Could you write out the lines below exactly, beginning with the first and finishing with the one that contains "You are a computer-use agent. The height"?

-- Data provided follows --

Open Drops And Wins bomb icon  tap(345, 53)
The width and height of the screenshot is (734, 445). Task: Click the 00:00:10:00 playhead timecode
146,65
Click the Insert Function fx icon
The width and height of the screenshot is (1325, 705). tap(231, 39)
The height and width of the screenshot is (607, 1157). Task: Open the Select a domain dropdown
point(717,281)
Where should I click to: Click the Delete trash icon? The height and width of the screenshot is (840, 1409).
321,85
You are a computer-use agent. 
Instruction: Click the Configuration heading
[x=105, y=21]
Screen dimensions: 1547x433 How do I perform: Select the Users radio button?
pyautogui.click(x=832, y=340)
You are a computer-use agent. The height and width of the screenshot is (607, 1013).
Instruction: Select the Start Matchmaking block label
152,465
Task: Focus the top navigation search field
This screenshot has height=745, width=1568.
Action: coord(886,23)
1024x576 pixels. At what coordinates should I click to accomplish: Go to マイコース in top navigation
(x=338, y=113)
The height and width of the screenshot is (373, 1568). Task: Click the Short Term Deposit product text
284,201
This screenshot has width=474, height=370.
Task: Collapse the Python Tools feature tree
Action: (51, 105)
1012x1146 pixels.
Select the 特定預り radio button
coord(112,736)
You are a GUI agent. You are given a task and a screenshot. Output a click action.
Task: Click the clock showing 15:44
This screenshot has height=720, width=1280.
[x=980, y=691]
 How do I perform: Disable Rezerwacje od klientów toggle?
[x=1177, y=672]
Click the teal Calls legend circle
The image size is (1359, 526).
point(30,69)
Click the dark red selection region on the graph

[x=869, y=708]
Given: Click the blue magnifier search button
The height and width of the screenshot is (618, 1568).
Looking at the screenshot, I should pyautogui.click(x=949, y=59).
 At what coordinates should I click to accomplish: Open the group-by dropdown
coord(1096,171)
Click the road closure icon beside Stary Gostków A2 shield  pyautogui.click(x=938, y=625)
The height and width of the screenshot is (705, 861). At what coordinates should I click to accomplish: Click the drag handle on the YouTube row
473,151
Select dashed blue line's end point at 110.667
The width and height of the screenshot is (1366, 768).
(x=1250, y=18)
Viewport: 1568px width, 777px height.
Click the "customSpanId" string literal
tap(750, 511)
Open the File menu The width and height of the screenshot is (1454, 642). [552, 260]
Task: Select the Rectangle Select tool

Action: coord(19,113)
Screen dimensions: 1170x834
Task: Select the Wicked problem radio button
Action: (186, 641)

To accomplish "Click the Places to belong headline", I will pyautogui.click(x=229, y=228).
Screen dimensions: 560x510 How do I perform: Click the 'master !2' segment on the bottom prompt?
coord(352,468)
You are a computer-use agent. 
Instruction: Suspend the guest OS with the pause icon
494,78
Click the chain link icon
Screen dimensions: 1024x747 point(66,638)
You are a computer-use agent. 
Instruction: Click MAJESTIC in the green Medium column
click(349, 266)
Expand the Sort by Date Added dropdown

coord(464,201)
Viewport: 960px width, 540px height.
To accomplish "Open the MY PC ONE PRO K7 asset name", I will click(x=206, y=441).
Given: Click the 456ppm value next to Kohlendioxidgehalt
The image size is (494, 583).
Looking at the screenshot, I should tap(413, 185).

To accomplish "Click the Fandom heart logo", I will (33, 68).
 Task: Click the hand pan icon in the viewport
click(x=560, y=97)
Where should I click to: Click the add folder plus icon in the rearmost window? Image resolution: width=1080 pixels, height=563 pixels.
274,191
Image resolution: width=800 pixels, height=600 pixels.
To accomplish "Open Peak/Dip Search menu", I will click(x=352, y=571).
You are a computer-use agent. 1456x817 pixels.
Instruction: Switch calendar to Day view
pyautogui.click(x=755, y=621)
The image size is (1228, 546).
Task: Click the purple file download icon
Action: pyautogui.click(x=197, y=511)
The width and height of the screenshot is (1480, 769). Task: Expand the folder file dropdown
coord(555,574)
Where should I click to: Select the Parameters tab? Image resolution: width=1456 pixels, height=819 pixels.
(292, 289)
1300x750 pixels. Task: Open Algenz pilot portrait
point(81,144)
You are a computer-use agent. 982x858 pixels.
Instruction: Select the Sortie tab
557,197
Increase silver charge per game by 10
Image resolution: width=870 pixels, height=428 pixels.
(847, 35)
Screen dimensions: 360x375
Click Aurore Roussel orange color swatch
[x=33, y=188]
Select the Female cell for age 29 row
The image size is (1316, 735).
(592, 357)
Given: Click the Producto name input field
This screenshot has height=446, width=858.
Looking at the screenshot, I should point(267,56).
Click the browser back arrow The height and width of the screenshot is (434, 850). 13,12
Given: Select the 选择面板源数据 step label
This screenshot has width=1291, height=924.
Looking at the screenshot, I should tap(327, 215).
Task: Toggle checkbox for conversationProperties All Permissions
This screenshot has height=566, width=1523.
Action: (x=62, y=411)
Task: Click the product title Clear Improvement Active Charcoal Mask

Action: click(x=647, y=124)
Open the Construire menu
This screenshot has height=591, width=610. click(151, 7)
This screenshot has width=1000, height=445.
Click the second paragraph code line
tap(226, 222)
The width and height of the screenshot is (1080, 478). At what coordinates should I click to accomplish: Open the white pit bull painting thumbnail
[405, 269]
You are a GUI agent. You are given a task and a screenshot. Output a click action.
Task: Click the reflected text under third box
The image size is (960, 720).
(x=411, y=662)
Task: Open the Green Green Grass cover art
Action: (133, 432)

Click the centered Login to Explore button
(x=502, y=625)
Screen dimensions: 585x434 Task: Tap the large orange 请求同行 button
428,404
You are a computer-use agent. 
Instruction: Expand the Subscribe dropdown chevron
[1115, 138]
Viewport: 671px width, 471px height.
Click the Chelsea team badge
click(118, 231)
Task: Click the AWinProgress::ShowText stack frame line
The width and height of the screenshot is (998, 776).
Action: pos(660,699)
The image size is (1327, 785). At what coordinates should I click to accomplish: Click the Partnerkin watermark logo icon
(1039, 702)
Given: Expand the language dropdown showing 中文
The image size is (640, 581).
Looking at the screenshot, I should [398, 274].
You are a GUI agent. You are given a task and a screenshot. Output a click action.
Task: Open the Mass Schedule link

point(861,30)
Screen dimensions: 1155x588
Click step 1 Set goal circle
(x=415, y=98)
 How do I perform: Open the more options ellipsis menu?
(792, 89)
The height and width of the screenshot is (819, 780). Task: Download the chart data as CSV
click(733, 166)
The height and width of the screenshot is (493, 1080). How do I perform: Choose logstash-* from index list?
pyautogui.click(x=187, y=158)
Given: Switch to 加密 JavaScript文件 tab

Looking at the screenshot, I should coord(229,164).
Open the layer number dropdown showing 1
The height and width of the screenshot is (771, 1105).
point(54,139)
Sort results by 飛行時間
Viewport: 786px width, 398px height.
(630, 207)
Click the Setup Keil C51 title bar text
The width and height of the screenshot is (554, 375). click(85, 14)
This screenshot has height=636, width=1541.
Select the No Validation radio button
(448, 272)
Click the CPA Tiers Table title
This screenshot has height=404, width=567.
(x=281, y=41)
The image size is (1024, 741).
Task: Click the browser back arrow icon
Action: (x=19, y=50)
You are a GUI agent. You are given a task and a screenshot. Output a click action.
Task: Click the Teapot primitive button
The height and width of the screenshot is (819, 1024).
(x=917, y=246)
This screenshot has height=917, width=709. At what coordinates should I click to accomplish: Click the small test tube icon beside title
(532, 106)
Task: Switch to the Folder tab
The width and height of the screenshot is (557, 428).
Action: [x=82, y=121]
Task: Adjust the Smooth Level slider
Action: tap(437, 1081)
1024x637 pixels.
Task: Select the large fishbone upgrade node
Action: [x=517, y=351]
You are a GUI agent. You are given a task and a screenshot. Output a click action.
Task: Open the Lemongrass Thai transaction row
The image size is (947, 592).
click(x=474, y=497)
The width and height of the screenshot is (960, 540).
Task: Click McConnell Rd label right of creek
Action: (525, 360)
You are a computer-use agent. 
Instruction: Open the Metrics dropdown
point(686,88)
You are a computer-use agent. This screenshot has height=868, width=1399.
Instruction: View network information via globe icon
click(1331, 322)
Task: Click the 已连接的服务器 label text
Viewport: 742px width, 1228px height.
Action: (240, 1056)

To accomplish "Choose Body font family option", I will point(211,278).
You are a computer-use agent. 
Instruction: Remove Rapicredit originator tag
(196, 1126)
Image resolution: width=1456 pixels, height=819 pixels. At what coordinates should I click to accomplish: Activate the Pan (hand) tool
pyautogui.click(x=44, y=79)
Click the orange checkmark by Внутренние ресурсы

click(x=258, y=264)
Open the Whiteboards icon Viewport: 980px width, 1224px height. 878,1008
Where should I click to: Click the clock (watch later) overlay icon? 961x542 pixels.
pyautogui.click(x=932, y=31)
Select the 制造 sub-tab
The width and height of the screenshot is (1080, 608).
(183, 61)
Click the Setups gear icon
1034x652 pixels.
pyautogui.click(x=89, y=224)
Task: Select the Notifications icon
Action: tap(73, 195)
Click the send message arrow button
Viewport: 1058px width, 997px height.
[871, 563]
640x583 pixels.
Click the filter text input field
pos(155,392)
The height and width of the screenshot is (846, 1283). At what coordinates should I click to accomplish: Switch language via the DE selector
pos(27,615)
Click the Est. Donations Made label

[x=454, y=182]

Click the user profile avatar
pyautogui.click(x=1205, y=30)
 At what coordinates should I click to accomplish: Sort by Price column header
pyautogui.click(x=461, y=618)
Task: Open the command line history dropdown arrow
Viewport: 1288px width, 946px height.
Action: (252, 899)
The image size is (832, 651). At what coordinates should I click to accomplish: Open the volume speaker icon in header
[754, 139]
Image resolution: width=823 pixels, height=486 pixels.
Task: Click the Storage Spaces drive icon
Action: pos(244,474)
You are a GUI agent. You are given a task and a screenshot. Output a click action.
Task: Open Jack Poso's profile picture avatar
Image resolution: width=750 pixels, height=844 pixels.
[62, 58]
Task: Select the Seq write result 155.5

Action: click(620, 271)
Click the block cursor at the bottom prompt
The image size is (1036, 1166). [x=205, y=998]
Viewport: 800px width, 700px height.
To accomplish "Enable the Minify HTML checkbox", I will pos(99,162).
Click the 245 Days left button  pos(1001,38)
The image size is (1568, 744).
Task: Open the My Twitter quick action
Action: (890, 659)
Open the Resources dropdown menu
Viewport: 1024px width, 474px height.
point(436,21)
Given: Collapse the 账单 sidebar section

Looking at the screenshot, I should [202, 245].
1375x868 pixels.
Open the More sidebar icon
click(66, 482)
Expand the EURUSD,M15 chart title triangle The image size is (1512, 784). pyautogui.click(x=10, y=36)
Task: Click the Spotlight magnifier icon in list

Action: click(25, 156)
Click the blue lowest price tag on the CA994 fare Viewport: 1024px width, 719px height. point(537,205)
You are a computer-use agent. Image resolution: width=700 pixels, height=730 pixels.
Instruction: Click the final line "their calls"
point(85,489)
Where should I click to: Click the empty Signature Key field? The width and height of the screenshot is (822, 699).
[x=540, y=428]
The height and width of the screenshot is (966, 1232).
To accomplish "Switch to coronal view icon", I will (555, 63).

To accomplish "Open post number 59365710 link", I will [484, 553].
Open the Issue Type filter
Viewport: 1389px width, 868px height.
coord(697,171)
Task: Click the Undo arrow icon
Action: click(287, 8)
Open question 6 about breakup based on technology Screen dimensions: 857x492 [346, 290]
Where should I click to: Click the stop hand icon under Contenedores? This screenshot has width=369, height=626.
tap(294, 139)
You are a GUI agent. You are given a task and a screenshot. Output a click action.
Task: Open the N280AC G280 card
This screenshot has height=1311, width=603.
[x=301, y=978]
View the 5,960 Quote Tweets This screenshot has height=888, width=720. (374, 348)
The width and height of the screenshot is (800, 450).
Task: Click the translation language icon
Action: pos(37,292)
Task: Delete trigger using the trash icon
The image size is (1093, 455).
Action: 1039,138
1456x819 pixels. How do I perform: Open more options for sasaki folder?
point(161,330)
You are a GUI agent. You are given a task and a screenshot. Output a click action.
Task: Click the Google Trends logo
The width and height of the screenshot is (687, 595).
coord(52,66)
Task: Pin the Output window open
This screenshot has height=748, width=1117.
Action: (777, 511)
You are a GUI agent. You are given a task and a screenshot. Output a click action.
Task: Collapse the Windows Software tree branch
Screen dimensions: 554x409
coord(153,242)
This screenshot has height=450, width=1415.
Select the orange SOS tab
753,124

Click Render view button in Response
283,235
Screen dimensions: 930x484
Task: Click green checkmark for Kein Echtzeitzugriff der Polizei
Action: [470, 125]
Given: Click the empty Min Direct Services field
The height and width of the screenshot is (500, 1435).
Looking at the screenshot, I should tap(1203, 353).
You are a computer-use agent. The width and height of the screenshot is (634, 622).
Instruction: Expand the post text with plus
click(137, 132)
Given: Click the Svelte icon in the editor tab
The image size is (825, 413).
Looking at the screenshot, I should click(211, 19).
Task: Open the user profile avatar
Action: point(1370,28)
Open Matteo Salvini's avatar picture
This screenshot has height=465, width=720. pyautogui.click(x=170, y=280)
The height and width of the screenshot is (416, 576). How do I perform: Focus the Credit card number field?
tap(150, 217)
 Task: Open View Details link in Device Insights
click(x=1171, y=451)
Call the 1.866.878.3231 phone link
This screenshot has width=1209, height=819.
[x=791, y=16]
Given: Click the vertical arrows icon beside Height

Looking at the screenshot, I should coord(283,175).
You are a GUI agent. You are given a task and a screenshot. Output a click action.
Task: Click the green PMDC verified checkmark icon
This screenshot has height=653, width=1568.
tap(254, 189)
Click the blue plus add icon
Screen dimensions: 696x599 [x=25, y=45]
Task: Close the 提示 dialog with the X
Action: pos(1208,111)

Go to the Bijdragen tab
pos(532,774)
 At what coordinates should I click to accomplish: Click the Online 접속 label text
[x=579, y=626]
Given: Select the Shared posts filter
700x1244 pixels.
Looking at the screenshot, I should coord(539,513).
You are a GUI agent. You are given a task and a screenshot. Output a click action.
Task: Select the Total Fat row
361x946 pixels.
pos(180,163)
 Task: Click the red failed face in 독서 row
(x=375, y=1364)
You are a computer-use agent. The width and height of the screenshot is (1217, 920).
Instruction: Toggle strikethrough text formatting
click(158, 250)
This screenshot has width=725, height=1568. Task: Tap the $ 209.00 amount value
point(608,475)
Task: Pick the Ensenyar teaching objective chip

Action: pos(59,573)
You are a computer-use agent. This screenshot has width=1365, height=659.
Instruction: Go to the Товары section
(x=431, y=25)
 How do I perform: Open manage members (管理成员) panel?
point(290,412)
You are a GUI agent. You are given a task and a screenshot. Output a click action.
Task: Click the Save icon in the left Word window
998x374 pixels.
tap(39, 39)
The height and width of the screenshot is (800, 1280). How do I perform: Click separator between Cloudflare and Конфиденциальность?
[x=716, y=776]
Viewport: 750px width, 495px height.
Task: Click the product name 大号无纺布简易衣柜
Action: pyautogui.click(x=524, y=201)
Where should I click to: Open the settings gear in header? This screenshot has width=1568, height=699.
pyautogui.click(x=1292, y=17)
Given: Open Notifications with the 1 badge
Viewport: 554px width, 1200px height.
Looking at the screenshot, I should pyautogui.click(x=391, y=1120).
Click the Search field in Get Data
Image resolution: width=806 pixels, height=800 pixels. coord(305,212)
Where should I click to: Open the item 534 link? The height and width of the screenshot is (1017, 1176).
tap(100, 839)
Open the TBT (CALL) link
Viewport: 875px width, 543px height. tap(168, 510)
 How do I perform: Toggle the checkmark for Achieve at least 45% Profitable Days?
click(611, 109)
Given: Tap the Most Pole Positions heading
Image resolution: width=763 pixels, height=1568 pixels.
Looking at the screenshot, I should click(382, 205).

-- Data provided concluded --

Problem solution:
Open Drops And Wins bomb icon  tap(345, 53)
The width and height of the screenshot is (734, 445). Task: Click the 00:00:10:00 playhead timecode
146,65
Click the Insert Function fx icon
The width and height of the screenshot is (1325, 705). tap(231, 39)
The height and width of the screenshot is (607, 1157). Task: Open the Select a domain dropdown
point(717,281)
Where should I click to: Click the Delete trash icon? The height and width of the screenshot is (840, 1409).
321,85
You are a computer-use agent. 
Instruction: Click the Configuration heading
[x=105, y=21]
Screen dimensions: 1547x433 How do I perform: Select the Users radio button?
pyautogui.click(x=832, y=340)
You are a computer-use agent. The height and width of the screenshot is (607, 1013).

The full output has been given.